And, yes, of course layoffs are something that need to be justified, just as with firing an individual employee, as you know -- the "employee is not being productive" is a justification.



>These layoffs occur at such scale that it's unreasonable to assume any individual employee being "let go" has even been evaluated as an individual.

Isn't that most layoffs? Think of the layoffs post GFC. Did the subprime mortgage crisis suddenly make everyone incompetent, or are companies simply trying to trim budgets and need to hit some number? If it's actually due to poor performance, it would be through a PIP or similar.


Yes but the GP used poor individual performance as their only positive reason of layoffs not needing justification. So the reply was that individual performance is almost never a factor in actual layoffs, a point which you and I agree with. Thus, poor employee performance is not a monolith that can be used to explain all layoffs, and these companies should have to give better reasons that align with actual reality.

It's about the immense asymmetry of power here.
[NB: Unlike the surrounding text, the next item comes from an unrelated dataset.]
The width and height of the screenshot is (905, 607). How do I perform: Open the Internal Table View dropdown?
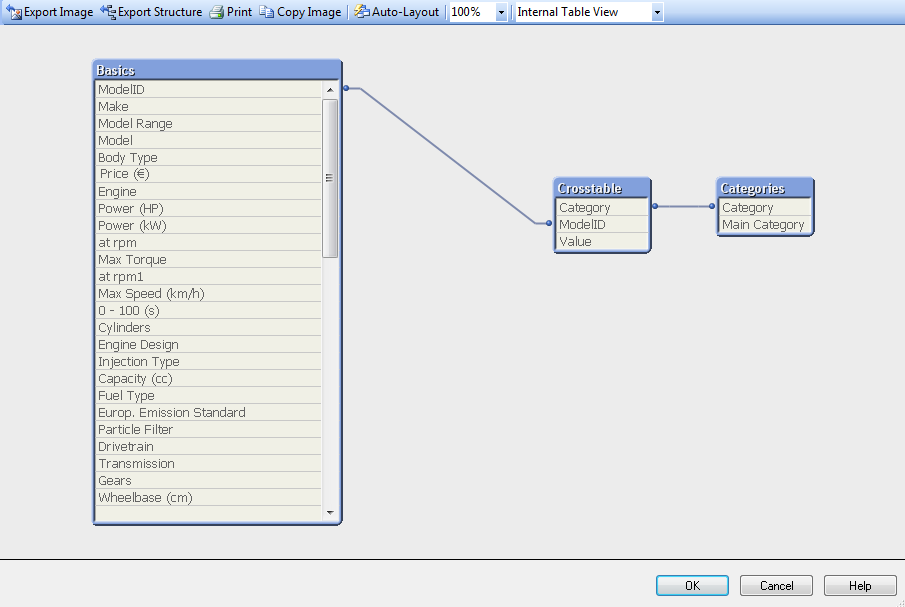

Yes, a person can leave just like a company can fire. But a single person quitting is nearly never a massive disruption to the business, but the business firing someone is nearly always a catastrophy for that person.
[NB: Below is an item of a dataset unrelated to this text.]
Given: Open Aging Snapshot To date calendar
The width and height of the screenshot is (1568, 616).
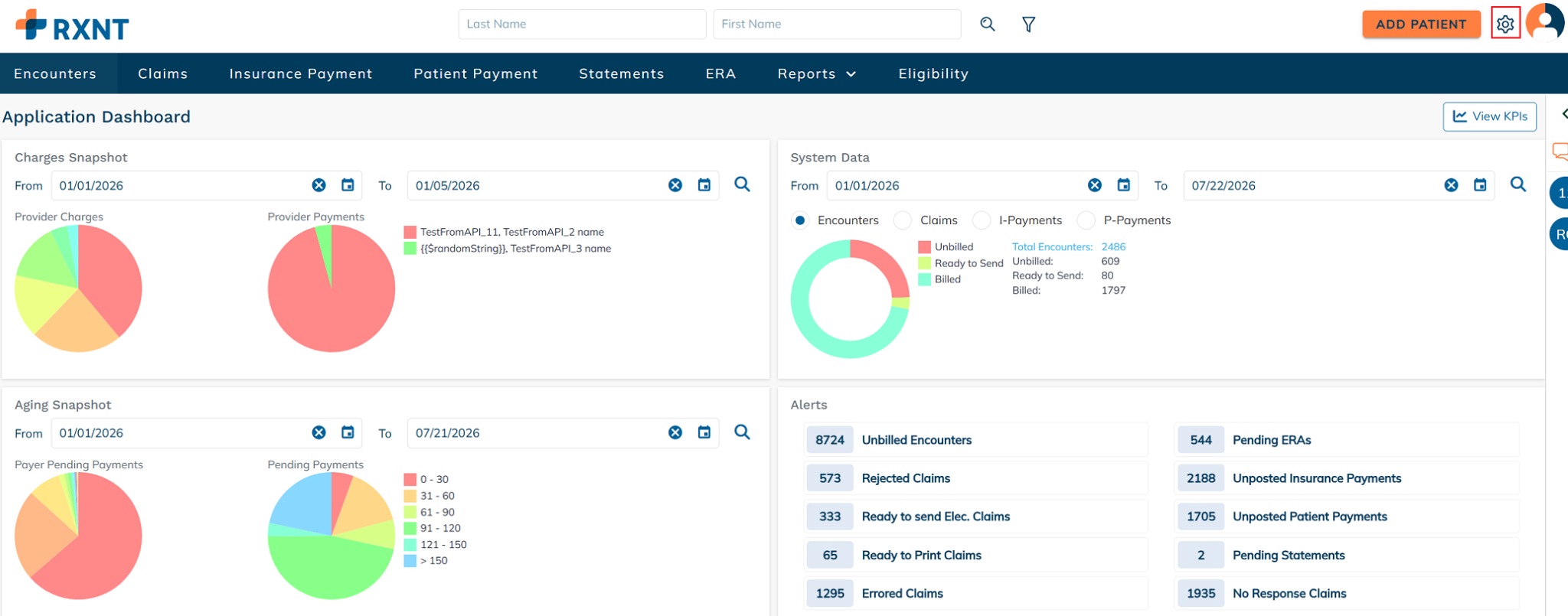Looking at the screenshot, I should tap(704, 432).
I don't need to justify quitting because I'm not harming you by doing so. Laying off hundreds of people absolutely requires careful and validated justification as your significantly harming nearly everyone impacted.

Of course these companies do pay well usually, but not all of them do, and not every individual has the privilege of cheap health and rent and a cheap family. Any single significant factor in a persons life can cause that "well paid" factor to mean a lot less, especially if it drags out to 6 months or more like it is known to do


Ya, it's an easy mistake though, very subtle difference between general dismissal/firing/layoff. They're interpreting layoff to mean the same as "firing" or general dismissal, but as far as I understand it's more like a shortage of work thing due to lack of income on the company side, compared to insufficient productivity on the worker's side.

A subtle difference in terminology, but a bit difference in terms of outcome. In a layoff you'll likely have no issues getting severance if it was ever on the table to begin with, employment insurance, it's not a mark against you on a resume necessarily or socially.


> ... individual performance is almost never a factor in actual layoffs

They always are.

High performers aren't getting let go, even if they are in department being cut, they will be moved.


This really isn't true. Take Microsoft, for instance - one of their recent layoffs eviscerated the Principal band including a number of high performers. I'm talking people I personally knew who had climbed the ladder rapidly, were directly working with multiple external partners driving tens of millions in revenue (that is, external partner has problem, threatens to pull spend on product, this employee is one of the first pulled in to engage and get it solved), with visibility all the way to the VP level and higher happy with their work and partner teams trying to poach them away - still laid off.


> High performers aren't getting let go, even if they are in department being cut, they will be moved.

Wishful thinking. I just survived (yet another) round of layoffs. They are desperate to bring headcount down. If a whole team is being cut, everyone goes.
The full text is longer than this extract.